### [Supplied information]
--- Start ---

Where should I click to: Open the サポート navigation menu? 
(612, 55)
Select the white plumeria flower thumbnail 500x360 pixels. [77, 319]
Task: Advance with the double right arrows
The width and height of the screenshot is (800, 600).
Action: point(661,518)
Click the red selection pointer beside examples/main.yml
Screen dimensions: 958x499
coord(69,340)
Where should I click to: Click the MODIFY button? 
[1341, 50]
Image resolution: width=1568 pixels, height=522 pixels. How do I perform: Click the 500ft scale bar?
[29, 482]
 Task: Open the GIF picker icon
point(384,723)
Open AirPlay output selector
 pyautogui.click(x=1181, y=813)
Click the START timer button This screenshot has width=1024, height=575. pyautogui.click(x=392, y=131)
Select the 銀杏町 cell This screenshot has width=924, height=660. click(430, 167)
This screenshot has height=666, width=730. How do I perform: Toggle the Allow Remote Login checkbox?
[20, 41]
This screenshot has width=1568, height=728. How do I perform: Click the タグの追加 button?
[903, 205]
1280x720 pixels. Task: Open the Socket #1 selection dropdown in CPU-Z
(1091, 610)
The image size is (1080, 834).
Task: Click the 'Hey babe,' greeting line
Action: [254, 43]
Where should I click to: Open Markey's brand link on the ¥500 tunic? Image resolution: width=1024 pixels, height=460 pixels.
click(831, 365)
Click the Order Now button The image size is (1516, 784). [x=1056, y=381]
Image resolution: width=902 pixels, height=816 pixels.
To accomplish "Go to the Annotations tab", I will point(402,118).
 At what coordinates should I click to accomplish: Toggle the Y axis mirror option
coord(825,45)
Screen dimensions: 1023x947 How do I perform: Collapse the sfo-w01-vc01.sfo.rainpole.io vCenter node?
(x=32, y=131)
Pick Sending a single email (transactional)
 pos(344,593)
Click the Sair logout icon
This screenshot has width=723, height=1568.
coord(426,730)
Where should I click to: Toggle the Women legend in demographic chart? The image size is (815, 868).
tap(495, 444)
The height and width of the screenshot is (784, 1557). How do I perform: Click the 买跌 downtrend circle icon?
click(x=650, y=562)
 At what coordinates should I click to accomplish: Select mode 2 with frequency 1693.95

--- End ---

### [Set problem]
Rewrite all of the material above, swapping every occurrence of "button" for "control" and leaving everything else as it is.

### [Answer for the task]
Where should I click to: Open the サポート navigation menu? 
(612, 55)
Select the white plumeria flower thumbnail 500x360 pixels. [77, 319]
Task: Advance with the double right arrows
The width and height of the screenshot is (800, 600).
Action: point(661,518)
Click the red selection pointer beside examples/main.yml
Screen dimensions: 958x499
coord(69,340)
Where should I click to: Click the MODIFY control? 
[1341, 50]
Image resolution: width=1568 pixels, height=522 pixels. How do I perform: Click the 500ft scale bar?
[29, 482]
 Task: Open the GIF picker icon
point(384,723)
Open AirPlay output selector
 pyautogui.click(x=1181, y=813)
Click the START timer control This screenshot has width=1024, height=575. pyautogui.click(x=392, y=131)
Select the 銀杏町 cell This screenshot has width=924, height=660. click(430, 167)
This screenshot has height=666, width=730. How do I perform: Toggle the Allow Remote Login checkbox?
[20, 41]
This screenshot has width=1568, height=728. How do I perform: Click the タグの追加 control?
[903, 205]
1280x720 pixels. Task: Open the Socket #1 selection dropdown in CPU-Z
(1091, 610)
The image size is (1080, 834).
Task: Click the 'Hey babe,' greeting line
Action: [254, 43]
Where should I click to: Open Markey's brand link on the ¥500 tunic? Image resolution: width=1024 pixels, height=460 pixels.
click(831, 365)
Click the Order Now control The image size is (1516, 784). [x=1056, y=381]
Image resolution: width=902 pixels, height=816 pixels.
To accomplish "Go to the Annotations tab", I will point(402,118).
 At what coordinates should I click to accomplish: Toggle the Y axis mirror option
coord(825,45)
Screen dimensions: 1023x947 How do I perform: Collapse the sfo-w01-vc01.sfo.rainpole.io vCenter node?
(x=32, y=131)
Pick Sending a single email (transactional)
 pos(344,593)
Click the Sair logout icon
This screenshot has width=723, height=1568.
coord(426,730)
Where should I click to: Toggle the Women legend in demographic chart? The image size is (815, 868).
tap(495, 444)
The height and width of the screenshot is (784, 1557). How do I perform: Click the 买跌 downtrend circle icon?
click(x=650, y=562)
 At what coordinates should I click to accomplish: Select mode 2 with frequency 1693.95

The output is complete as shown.